[Entries on target coordinates]
++++++

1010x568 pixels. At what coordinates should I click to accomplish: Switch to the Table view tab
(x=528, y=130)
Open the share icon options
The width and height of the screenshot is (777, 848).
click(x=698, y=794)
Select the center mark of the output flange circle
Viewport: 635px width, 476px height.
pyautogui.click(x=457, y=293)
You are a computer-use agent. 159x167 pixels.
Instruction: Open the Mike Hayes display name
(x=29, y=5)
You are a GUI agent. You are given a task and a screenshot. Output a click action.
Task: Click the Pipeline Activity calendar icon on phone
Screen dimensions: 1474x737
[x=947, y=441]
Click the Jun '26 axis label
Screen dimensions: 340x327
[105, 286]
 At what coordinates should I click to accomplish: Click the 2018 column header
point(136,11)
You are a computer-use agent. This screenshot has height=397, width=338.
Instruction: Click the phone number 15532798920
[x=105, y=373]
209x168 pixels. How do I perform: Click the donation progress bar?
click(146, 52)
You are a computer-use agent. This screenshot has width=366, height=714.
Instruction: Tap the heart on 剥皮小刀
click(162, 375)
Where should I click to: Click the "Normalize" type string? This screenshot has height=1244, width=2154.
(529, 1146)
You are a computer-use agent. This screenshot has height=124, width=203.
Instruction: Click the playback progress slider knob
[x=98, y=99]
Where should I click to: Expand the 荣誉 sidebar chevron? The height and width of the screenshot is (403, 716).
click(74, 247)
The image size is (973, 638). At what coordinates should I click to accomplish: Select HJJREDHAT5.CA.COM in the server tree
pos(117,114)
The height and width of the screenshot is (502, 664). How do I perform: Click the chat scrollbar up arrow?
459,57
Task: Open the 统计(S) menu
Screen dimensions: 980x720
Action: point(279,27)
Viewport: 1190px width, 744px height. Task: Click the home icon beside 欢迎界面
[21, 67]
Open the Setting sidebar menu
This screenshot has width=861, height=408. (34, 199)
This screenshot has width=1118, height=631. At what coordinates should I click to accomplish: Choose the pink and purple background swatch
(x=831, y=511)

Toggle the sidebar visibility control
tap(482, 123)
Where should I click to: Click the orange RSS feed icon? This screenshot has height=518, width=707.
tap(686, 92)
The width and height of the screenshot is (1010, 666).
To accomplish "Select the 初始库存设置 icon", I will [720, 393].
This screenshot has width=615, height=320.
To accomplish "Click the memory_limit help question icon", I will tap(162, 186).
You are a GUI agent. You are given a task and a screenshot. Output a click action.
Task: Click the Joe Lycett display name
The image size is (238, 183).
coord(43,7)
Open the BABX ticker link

++++++

§ **Short task**: Arrange everything in the listing from the line containing "Viewport: 1190px width, 744px" down to the line containing "tap(686, 92)" as a JSON list of strings, with one string per line and blank lines omitted.

§ **Result for this exercise**:
[
  "Viewport: 1190px width, 744px height. Task: Click the home icon beside 欢迎界面",
  "[21, 67]",
  "Open the Setting sidebar menu",
  "This screenshot has width=861, height=408. (34, 199)",
  "This screenshot has width=1118, height=631. At what coordinates should I click to accomplish: Choose the pink and purple background swatch",
  "(x=831, y=511)",
  "Toggle the sidebar visibility control",
  "tap(482, 123)",
  "Where should I click to: Click the orange RSS feed icon? This screenshot has height=518, width=707.",
  "tap(686, 92)"
]